» Input
<<<<
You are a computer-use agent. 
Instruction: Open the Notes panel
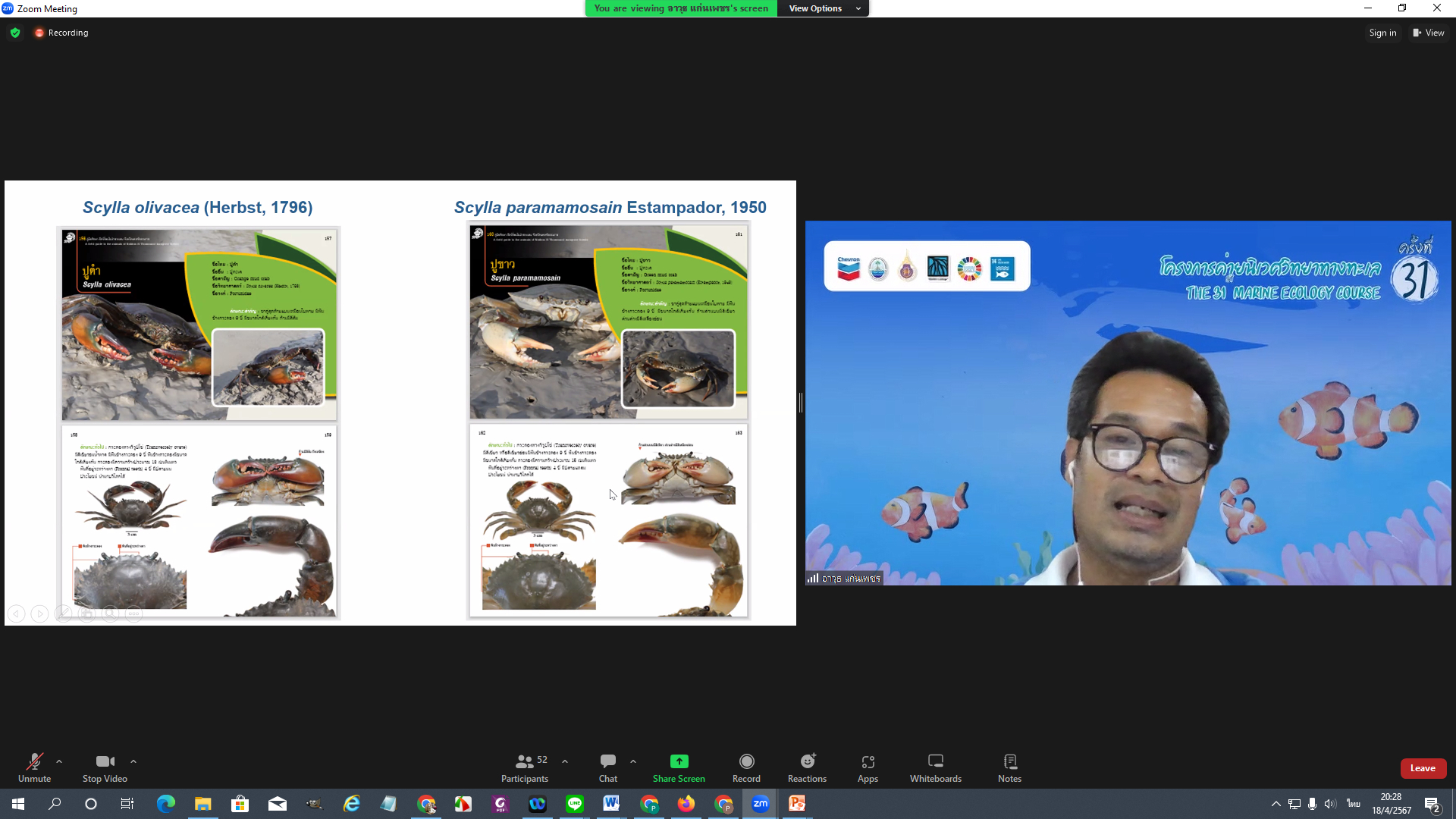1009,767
>>>>
<<<<
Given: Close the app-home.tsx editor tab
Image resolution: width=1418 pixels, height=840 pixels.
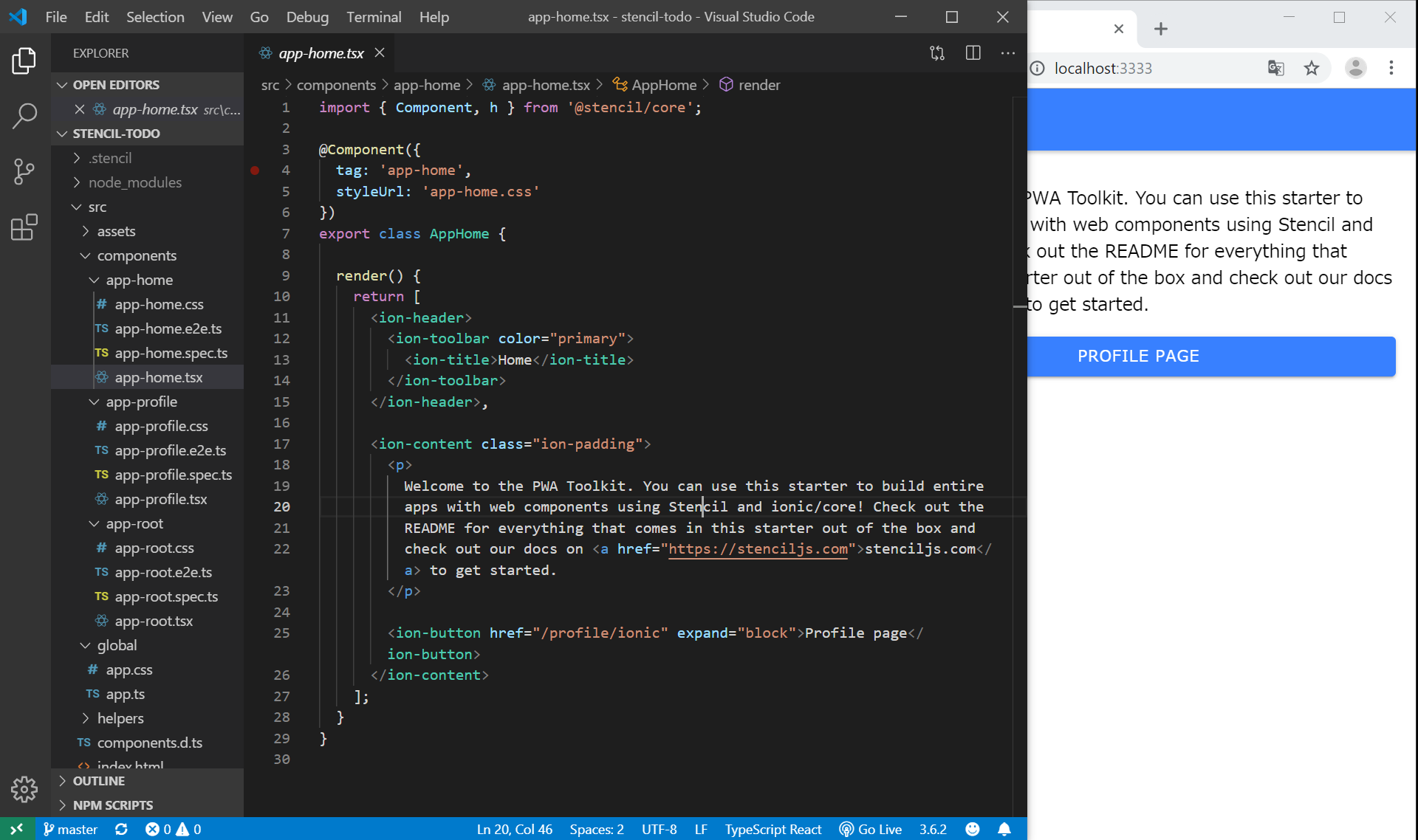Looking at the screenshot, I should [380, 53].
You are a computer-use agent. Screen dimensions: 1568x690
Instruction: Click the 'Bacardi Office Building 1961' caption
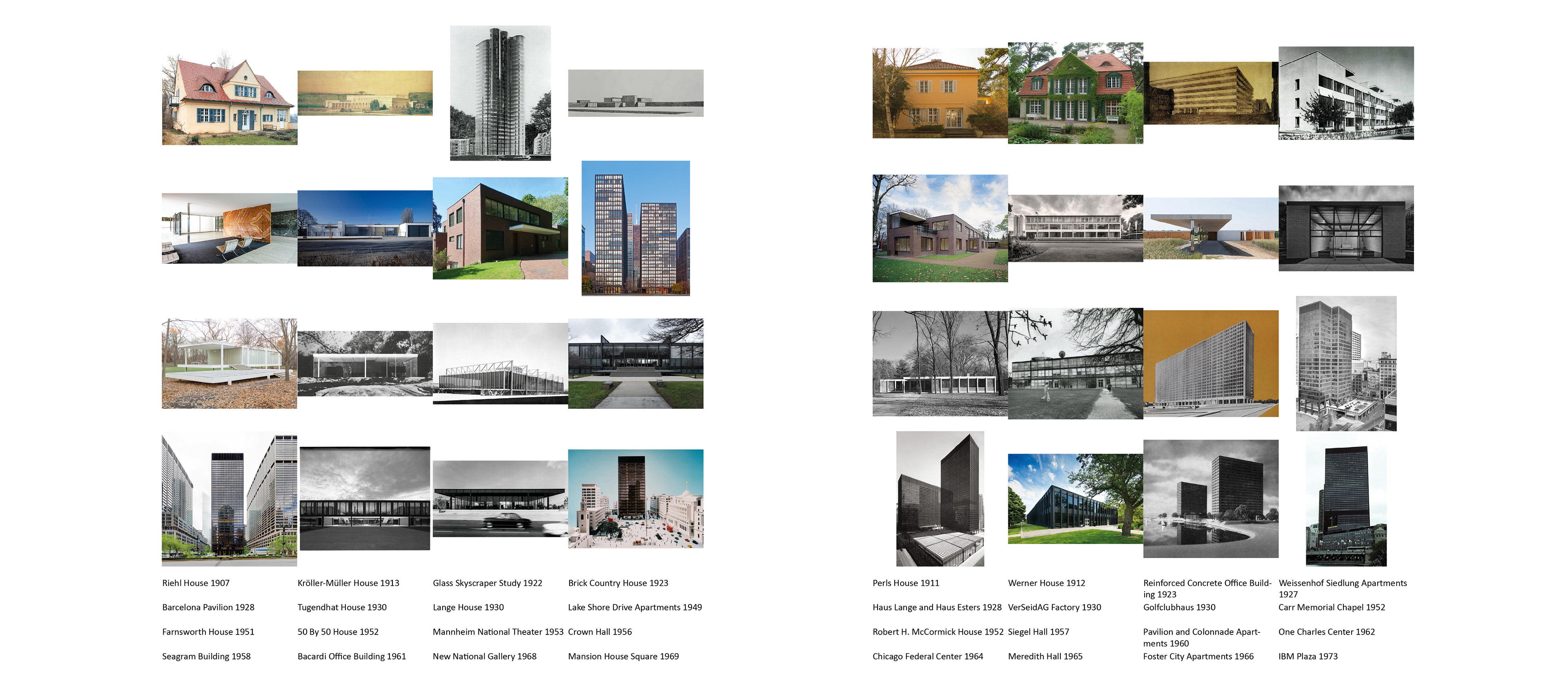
>>>>
<<<<
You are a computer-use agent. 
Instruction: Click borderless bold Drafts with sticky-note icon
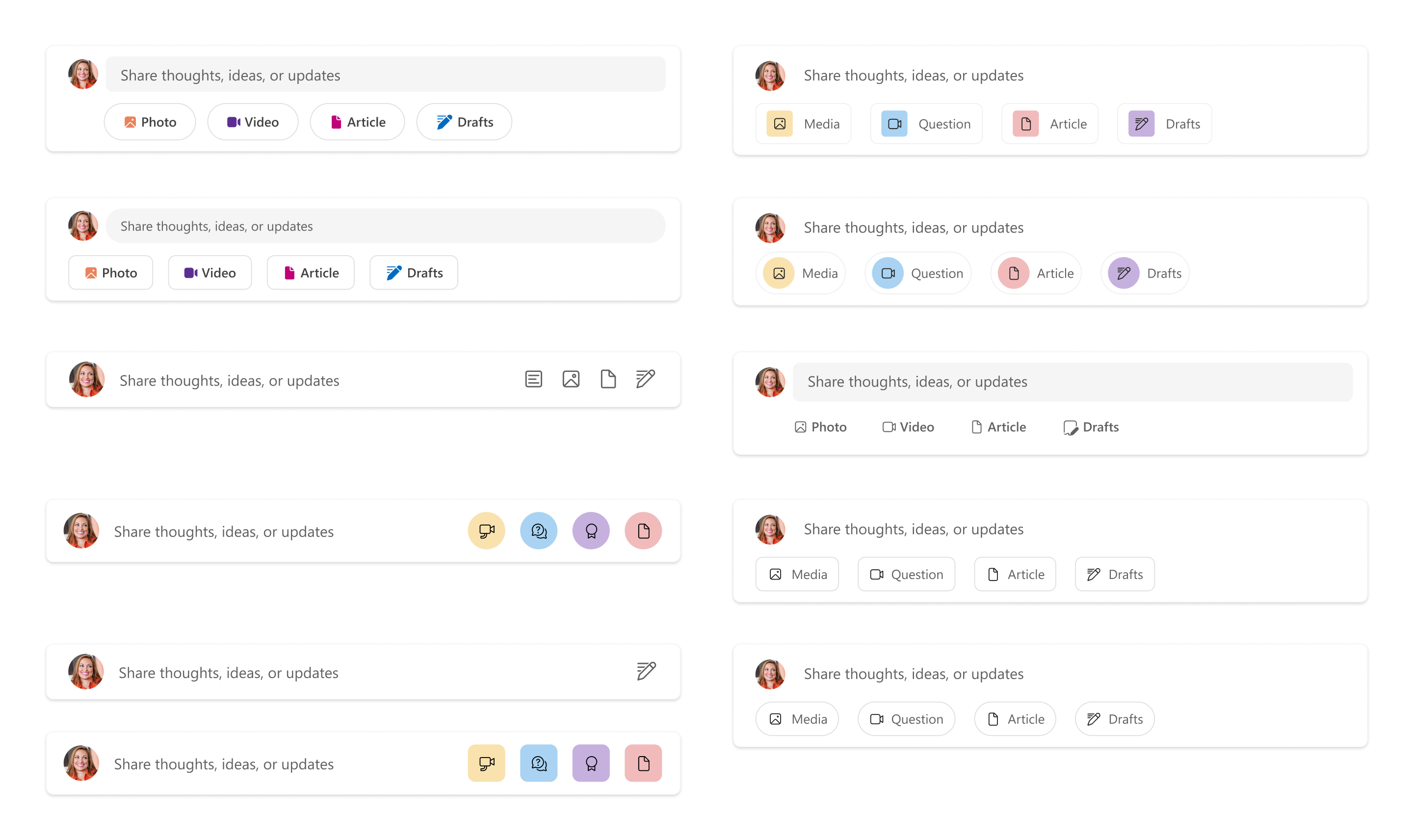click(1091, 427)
>>>>
» Exercise objective
Using the entries above, repeat exactly the lines from the one with "Image resolution: width=1418" to the one with "Instruction: Click the", both included, and leave the pictures behind.

» Worked solution
Image resolution: width=1418 pixels, height=840 pixels.
Looking at the screenshot, I should [380, 53].
You are a computer-use agent. Screen dimensions: 1568x690
Instruction: Click the 'Bacardi Office Building 1961' caption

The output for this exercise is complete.